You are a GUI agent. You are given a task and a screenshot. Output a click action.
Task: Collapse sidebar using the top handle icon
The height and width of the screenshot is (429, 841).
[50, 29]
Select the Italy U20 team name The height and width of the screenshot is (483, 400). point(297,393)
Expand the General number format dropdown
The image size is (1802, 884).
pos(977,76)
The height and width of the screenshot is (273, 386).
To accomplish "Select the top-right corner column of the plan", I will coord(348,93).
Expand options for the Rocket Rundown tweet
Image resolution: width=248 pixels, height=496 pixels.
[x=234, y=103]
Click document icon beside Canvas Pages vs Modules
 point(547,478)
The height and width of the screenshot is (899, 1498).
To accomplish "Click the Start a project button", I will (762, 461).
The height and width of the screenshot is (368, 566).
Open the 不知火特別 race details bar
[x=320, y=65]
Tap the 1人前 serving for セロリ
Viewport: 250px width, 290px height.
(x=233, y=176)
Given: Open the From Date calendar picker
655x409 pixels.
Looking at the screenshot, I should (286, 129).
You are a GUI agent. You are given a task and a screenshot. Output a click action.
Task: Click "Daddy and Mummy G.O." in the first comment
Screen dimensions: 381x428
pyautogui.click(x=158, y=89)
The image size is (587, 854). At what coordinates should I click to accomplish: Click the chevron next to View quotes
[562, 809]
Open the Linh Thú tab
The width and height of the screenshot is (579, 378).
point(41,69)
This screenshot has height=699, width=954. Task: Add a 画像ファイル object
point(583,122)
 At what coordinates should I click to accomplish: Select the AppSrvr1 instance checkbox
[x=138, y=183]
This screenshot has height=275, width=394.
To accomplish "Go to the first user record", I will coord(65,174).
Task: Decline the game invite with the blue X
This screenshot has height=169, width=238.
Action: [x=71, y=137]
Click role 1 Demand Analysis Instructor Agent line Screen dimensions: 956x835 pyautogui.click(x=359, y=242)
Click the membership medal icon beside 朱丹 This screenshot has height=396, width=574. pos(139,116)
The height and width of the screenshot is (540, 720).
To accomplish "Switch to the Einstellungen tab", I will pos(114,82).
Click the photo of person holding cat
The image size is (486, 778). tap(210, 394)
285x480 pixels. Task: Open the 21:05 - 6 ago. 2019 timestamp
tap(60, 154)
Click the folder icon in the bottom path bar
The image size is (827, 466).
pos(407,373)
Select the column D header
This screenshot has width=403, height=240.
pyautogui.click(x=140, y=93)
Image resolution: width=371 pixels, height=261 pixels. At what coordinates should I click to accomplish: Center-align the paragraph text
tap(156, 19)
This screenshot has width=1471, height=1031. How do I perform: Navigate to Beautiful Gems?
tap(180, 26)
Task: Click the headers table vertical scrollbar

**********

Would you restate every record word for word?

You are a GUI agent. You are given a task and a screenshot. Output a click action.
Task: Collapse sidebar using the top handle icon
The height and width of the screenshot is (429, 841).
[50, 29]
Select the Italy U20 team name The height and width of the screenshot is (483, 400). point(297,393)
Expand the General number format dropdown
The image size is (1802, 884).
pos(977,76)
The height and width of the screenshot is (273, 386).
To accomplish "Select the top-right corner column of the plan", I will coord(348,93).
Expand options for the Rocket Rundown tweet
Image resolution: width=248 pixels, height=496 pixels.
[x=234, y=103]
Click document icon beside Canvas Pages vs Modules
 point(547,478)
The height and width of the screenshot is (899, 1498).
To accomplish "Click the Start a project button", I will (762, 461).
The height and width of the screenshot is (368, 566).
Open the 不知火特別 race details bar
[x=320, y=65]
Tap the 1人前 serving for セロリ
Viewport: 250px width, 290px height.
(x=233, y=176)
Given: Open the From Date calendar picker
655x409 pixels.
Looking at the screenshot, I should (286, 129).
You are a GUI agent. You are given a task and a screenshot. Output a click action.
Task: Click "Daddy and Mummy G.O." in the first comment
Screen dimensions: 381x428
pyautogui.click(x=158, y=89)
The image size is (587, 854). At what coordinates should I click to accomplish: Click the chevron next to View quotes
[562, 809]
Open the Linh Thú tab
The width and height of the screenshot is (579, 378).
point(41,69)
This screenshot has height=699, width=954. Task: Add a 画像ファイル object
point(583,122)
 At what coordinates should I click to accomplish: Select the AppSrvr1 instance checkbox
[x=138, y=183]
This screenshot has height=275, width=394.
To accomplish "Go to the first user record", I will coord(65,174).
Task: Decline the game invite with the blue X
This screenshot has height=169, width=238.
Action: [x=71, y=137]
Click role 1 Demand Analysis Instructor Agent line Screen dimensions: 956x835 pyautogui.click(x=359, y=242)
Click the membership medal icon beside 朱丹 This screenshot has height=396, width=574. pos(139,116)
The height and width of the screenshot is (540, 720).
To accomplish "Switch to the Einstellungen tab", I will pos(114,82).
Click the photo of person holding cat
The image size is (486, 778). tap(210, 394)
285x480 pixels. Task: Open the 21:05 - 6 ago. 2019 timestamp
tap(60, 154)
Click the folder icon in the bottom path bar
The image size is (827, 466).
pos(407,373)
Select the column D header
This screenshot has width=403, height=240.
pyautogui.click(x=140, y=93)
Image resolution: width=371 pixels, height=261 pixels. At what coordinates should I click to accomplish: Center-align the paragraph text
tap(156, 19)
This screenshot has width=1471, height=1031. How do I perform: Navigate to Beautiful Gems?
tap(180, 26)
Task: Click the headers table vertical scrollbar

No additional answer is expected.